EDITORIAL: It’s a bit rich of the American-European bloc to fume at Russia and its allies for protecting their interests, especially since the latter’s actions are largely in response to the former’s provocations.
The sudden decision of OPEC+ — an alliance of the old cartel with Russia and some of its friends — to cut oil production by 1.16 million barrels per day, on top of the 2 million barrels per day announced last October, is the second major development coming out of the Middle East in as many months that caught Washington and its cheap energy-dependent friends completely unawares; even though in the scramble to save face it always falls back to the old line that it was kept informed, just like it said it was in the loop after China shocked it with its outreach and got Iran and Saudi Arabia to bury the hatchet.
The oil production cut, announced just one day before the cartel’s foreign ministers were due to meet officially, shows once again that Riyadh has been party to the kind of behind-the-scene machinations that it tended to avoid till very recently, especially when American interests were involved.
But now it is amply clear that in the new, freshly divided world between America and its allies and Russia and China and their allies, Saudi Arabia is not as firmly anchored in the American camp as before. Rather, it is moving in sync with the Russians, especially trading oil out of the dollar, on a number of very crucial and sensitive points.

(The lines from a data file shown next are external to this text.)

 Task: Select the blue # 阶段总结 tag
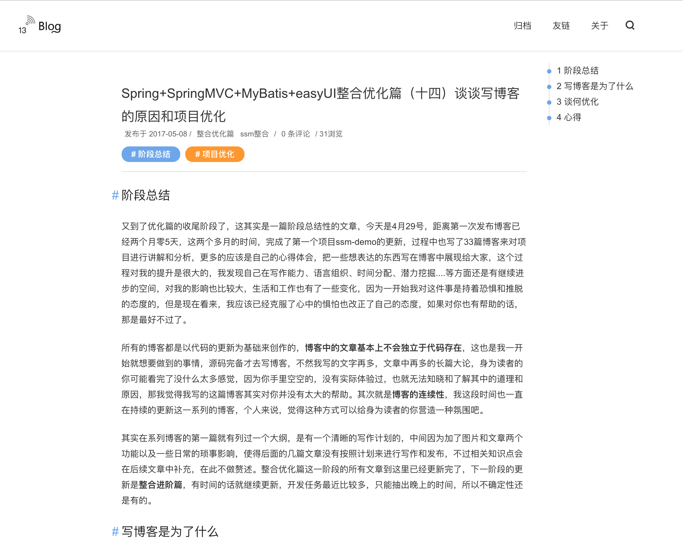click(x=151, y=154)
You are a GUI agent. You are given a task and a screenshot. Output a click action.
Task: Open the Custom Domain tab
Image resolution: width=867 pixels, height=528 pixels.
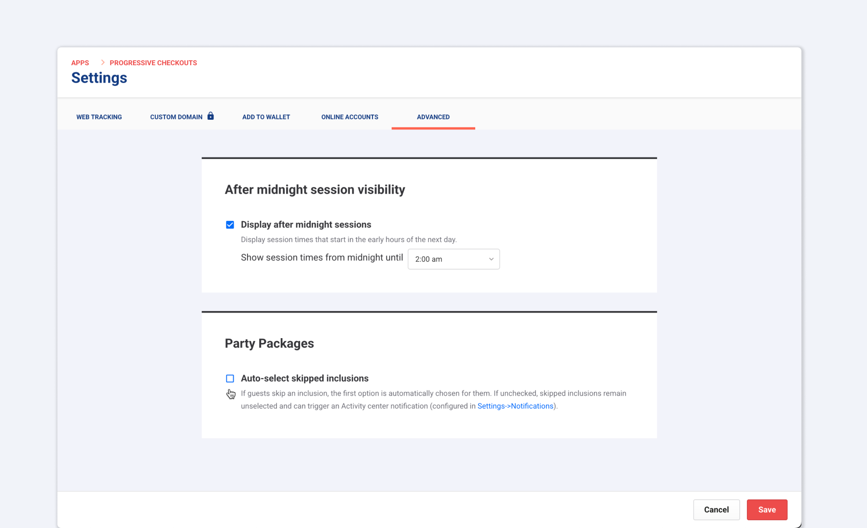(176, 117)

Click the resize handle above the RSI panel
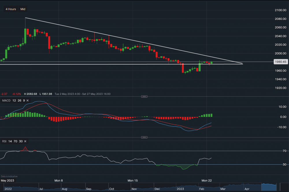click(144, 137)
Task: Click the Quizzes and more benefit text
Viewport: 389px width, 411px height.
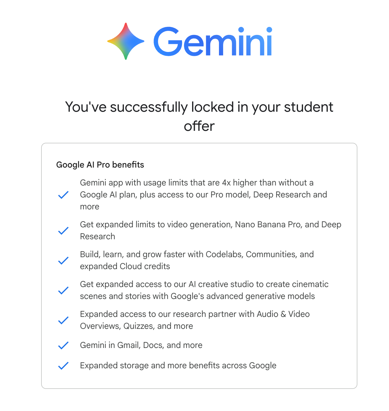Action: click(195, 320)
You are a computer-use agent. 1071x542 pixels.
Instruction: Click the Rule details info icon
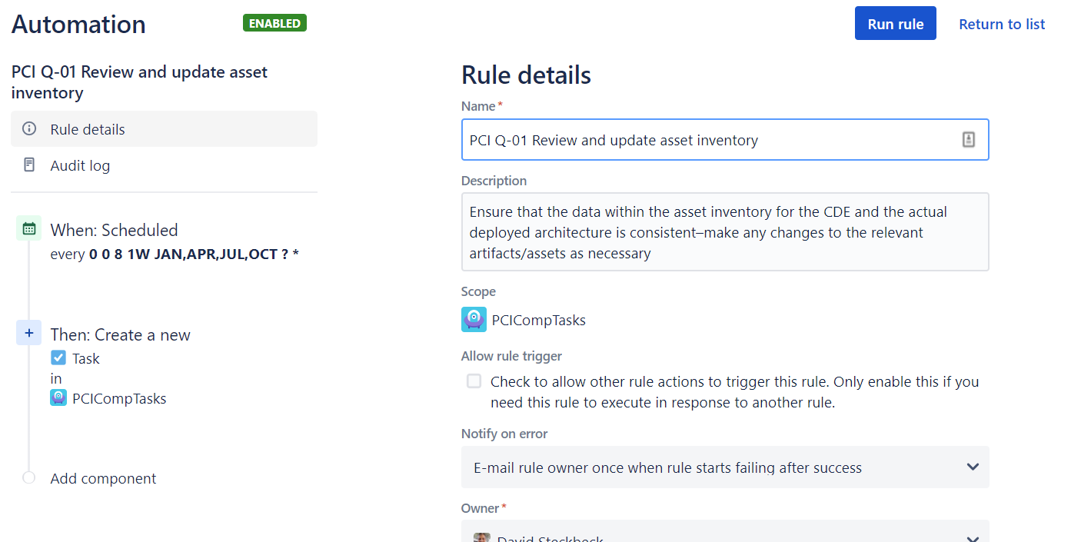coord(29,129)
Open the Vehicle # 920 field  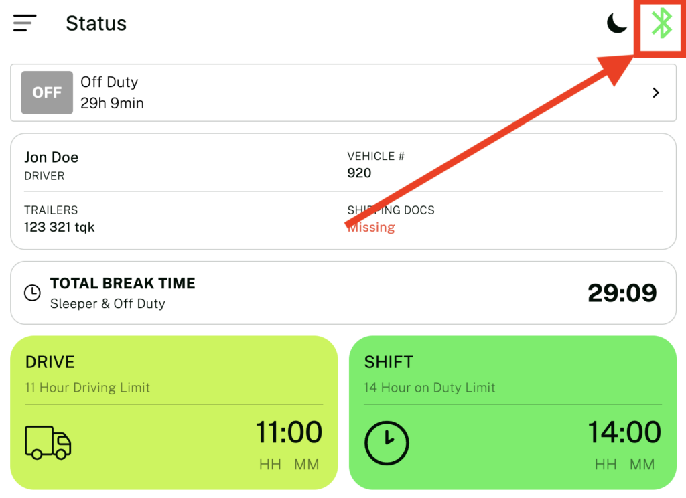click(x=360, y=173)
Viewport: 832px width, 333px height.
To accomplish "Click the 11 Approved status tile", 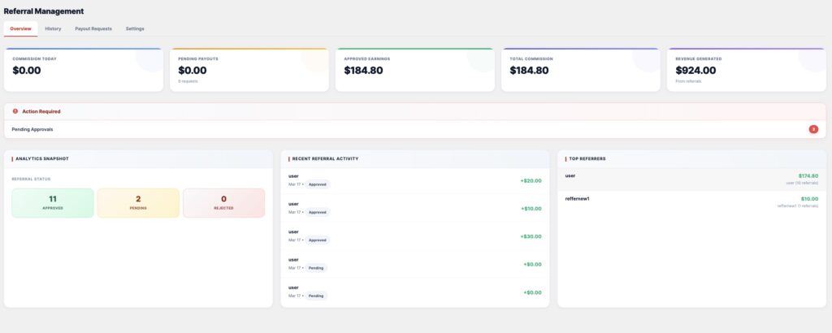I will tap(53, 202).
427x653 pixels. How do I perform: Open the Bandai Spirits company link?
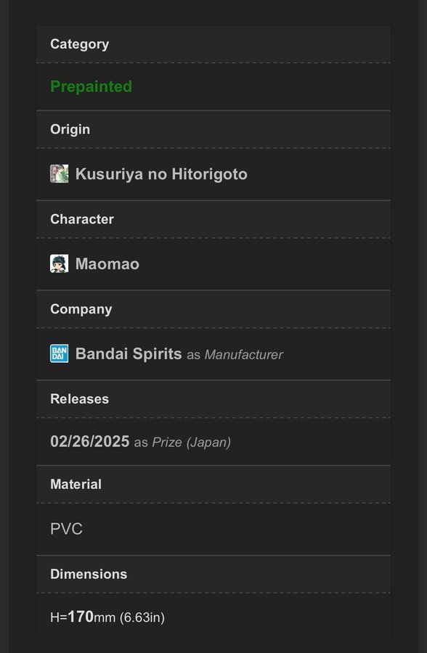click(x=129, y=354)
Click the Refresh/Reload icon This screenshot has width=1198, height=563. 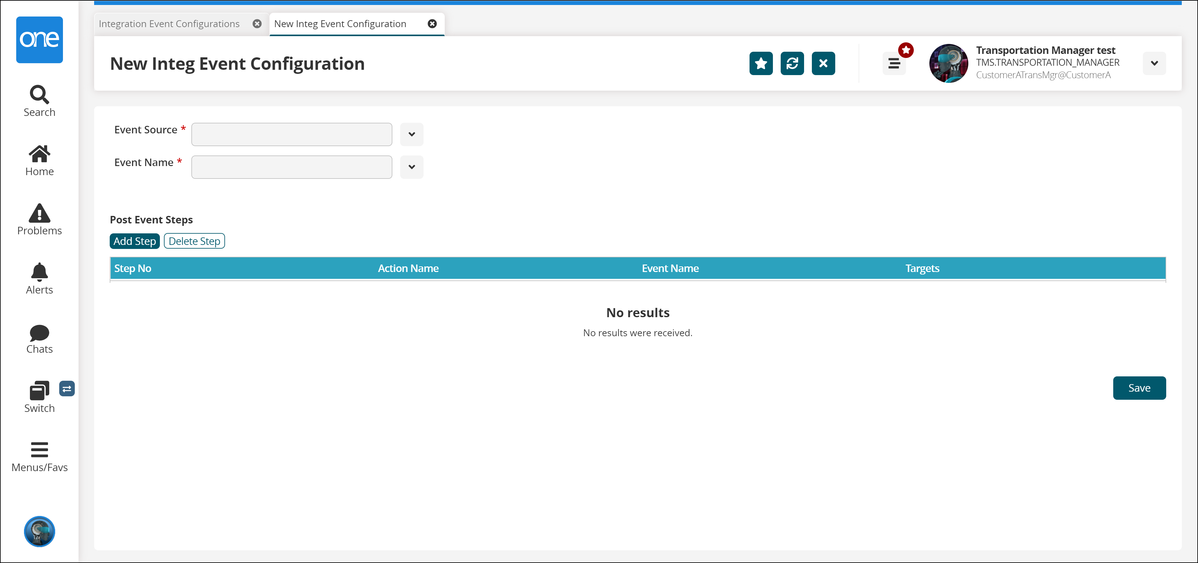tap(792, 64)
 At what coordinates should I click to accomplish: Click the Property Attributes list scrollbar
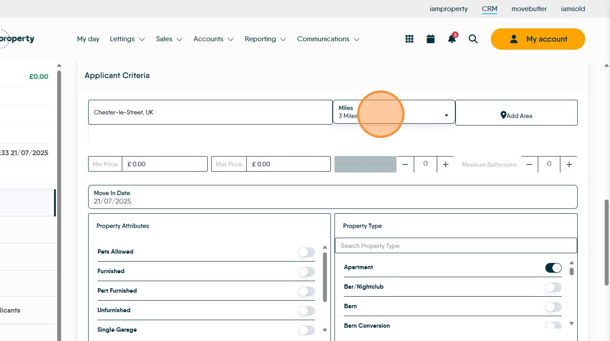click(325, 277)
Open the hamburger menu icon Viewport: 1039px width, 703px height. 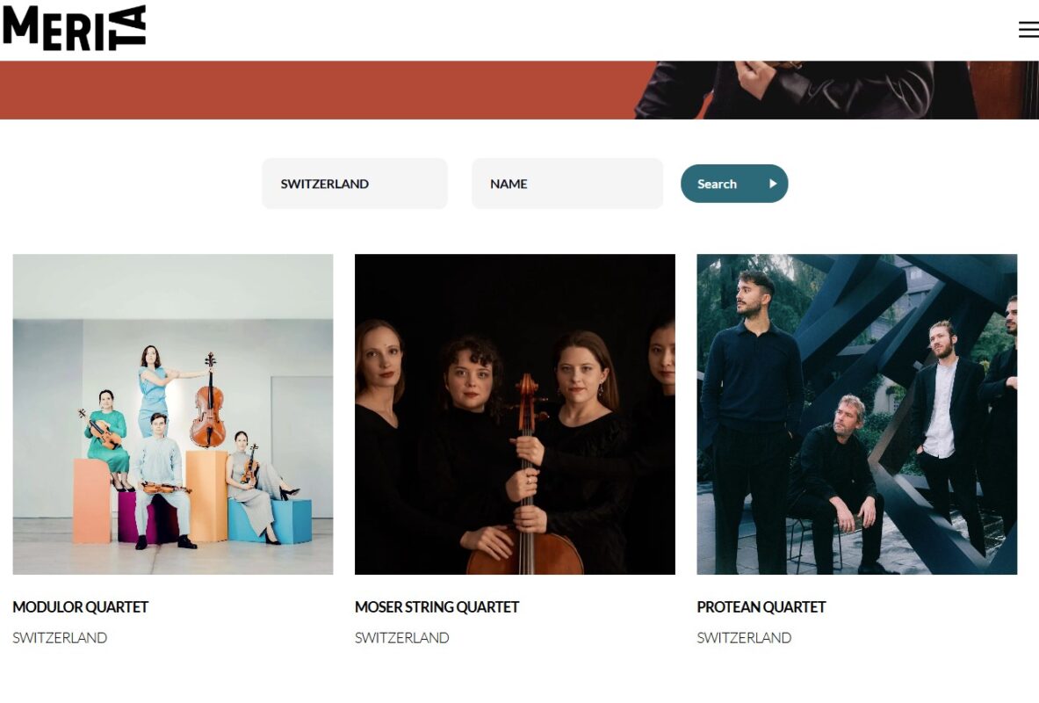[x=1028, y=29]
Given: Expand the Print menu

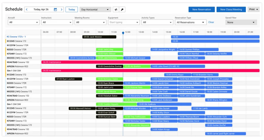Looking at the screenshot, I should point(253,10).
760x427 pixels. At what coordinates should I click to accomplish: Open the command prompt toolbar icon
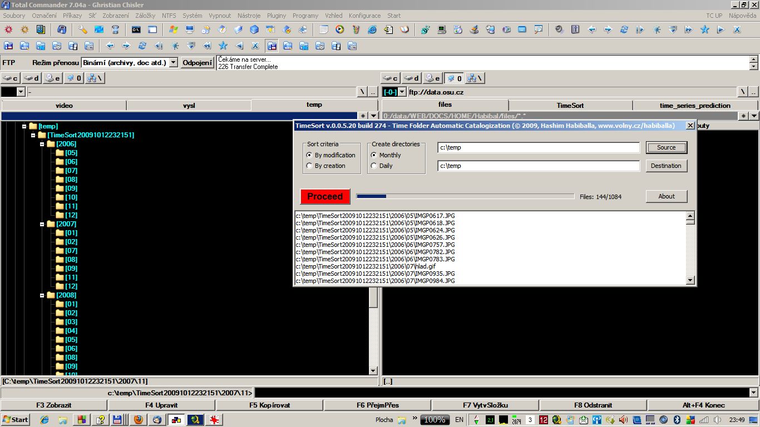pos(136,29)
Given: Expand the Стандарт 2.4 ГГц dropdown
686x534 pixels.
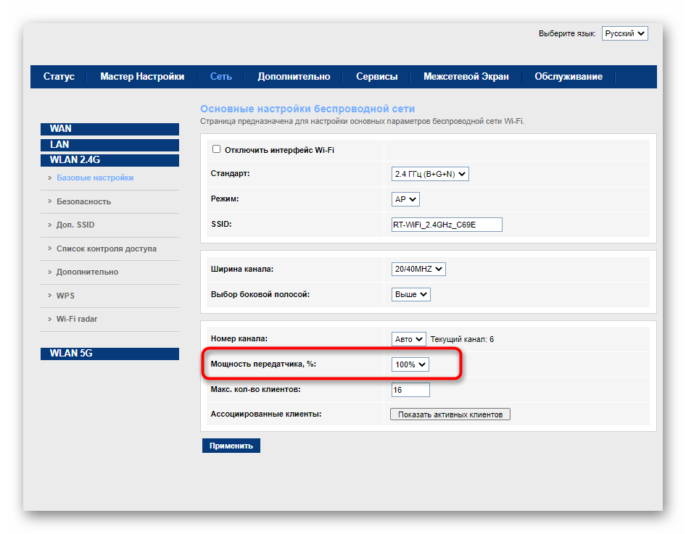Looking at the screenshot, I should point(430,174).

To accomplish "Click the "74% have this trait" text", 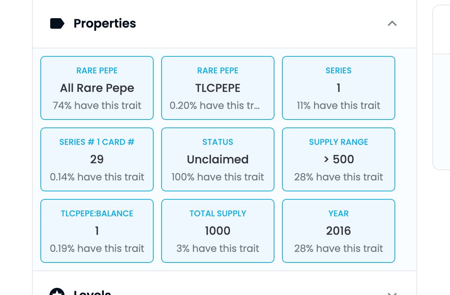I will coord(97,106).
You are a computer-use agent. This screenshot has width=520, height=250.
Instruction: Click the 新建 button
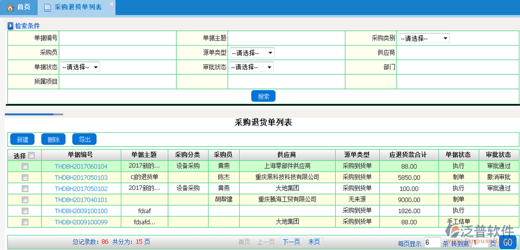23,139
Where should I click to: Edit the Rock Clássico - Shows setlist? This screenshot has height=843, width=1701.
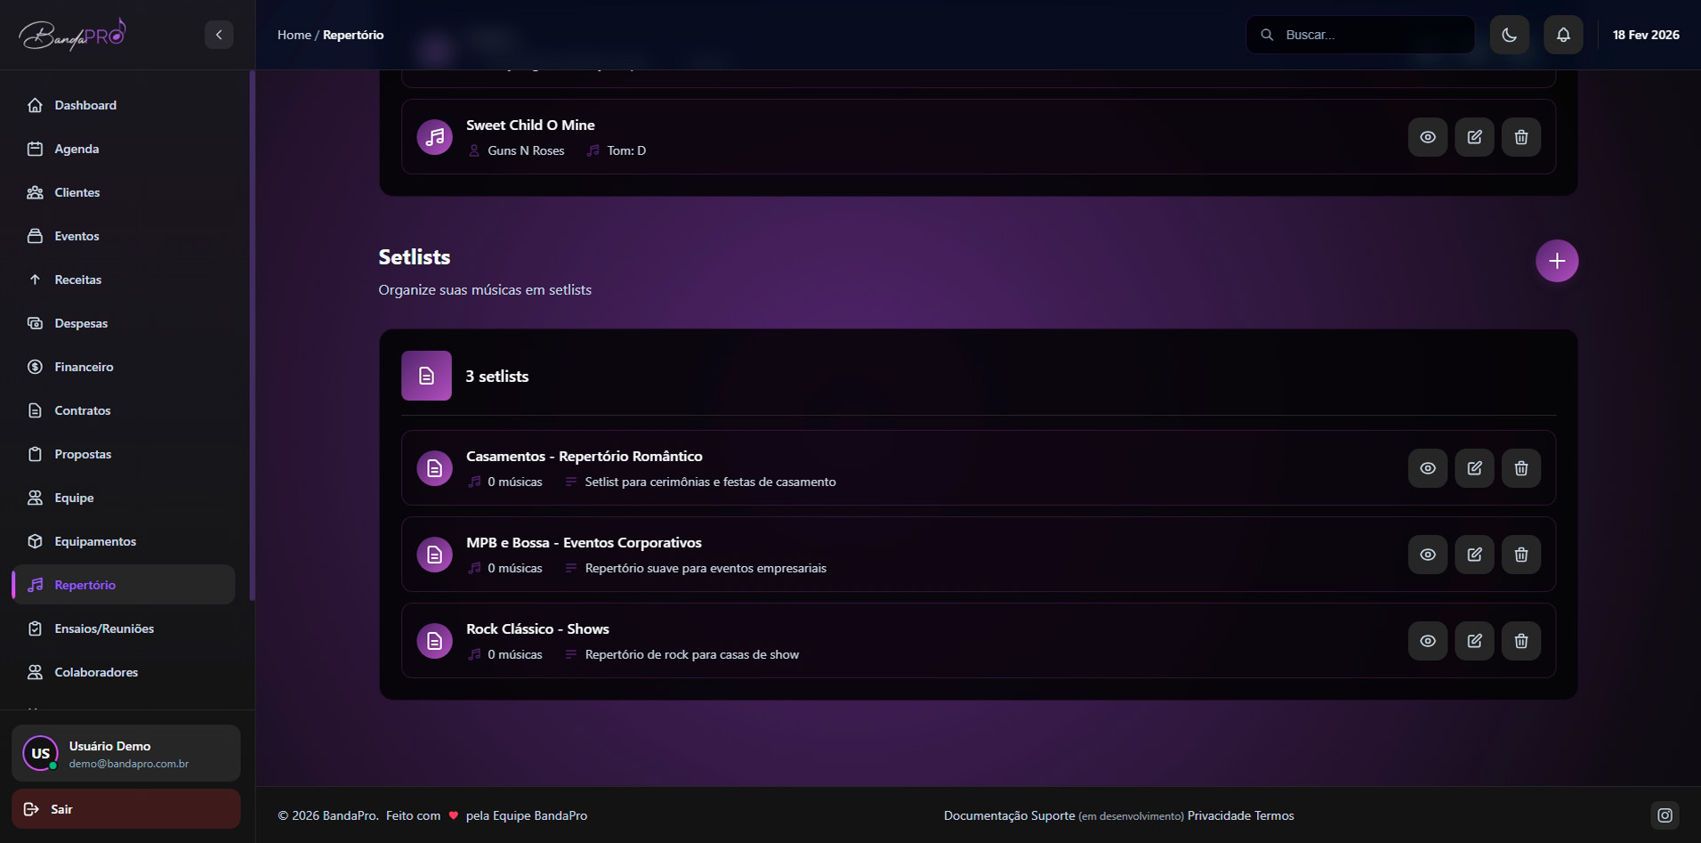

Surely, the back-to-back production cuts would not have come in this way if American and European sanctions on Russian commodity sales and the price cap on its gas had not been employed – to teach Moscow a lesson for daring to interfere in Ukraine’s quest for Nato membership.
Now nobody knows who to trust about end-of-year oil price forecast. Citibank, for example, is simply dismissing $100 per barrel concerns as “very unlikely”, but Goldman Sachs seems very certain that the $100-barrier will be broken by year end.
Either way, dovish expectations about Fed policy sparked by the collapse of two big tech sector banks in the US is already old news, with pundits pricing in yet another round of unexpected inflation and more aggressive rate cuts before the hawkish cycle is over.
Sadly, this scenario typifies how superpower rivalry wreaks havoc in financial markets and makes ordinary countries with no stake in the big game, like Pakistan, pay for it. Geopolitical tension, more than demand-supply dynamics, is at the heart of the new bull market that has just been triggered in oil.
Ansssd heavy importers deep in the Global South, just like Pakistan, will have their annual budgets decimated because of it. Over here, such things cause not only a lot of economic/financial anxiety, but they also overwhelm mainstream political discourse.
Now, as the oil price hike makes its way to petrol pumps all over the country, you can be sure that a super-charged and irritated opposition will hold the sitting government’s “incompetence” squarely responsible for it.
Financial markets will remain hostage to such uncertainties till the war in Ukraine rolls on. With both sides having gone off script – Russia’s military weakness and America’s imminent recession – there’s no telling when this uncertainty will end as the two camps desperately try to out-maneuver each other.
Even oil’s current jump is not backed by fundamentals. It is just the result of retaliatory measures, showing that neither side is willing to blink just yet.
That explains even more nervousness in the market, built around the fact that the OPEC+ shock might not be the last surprise stemming from this conflict.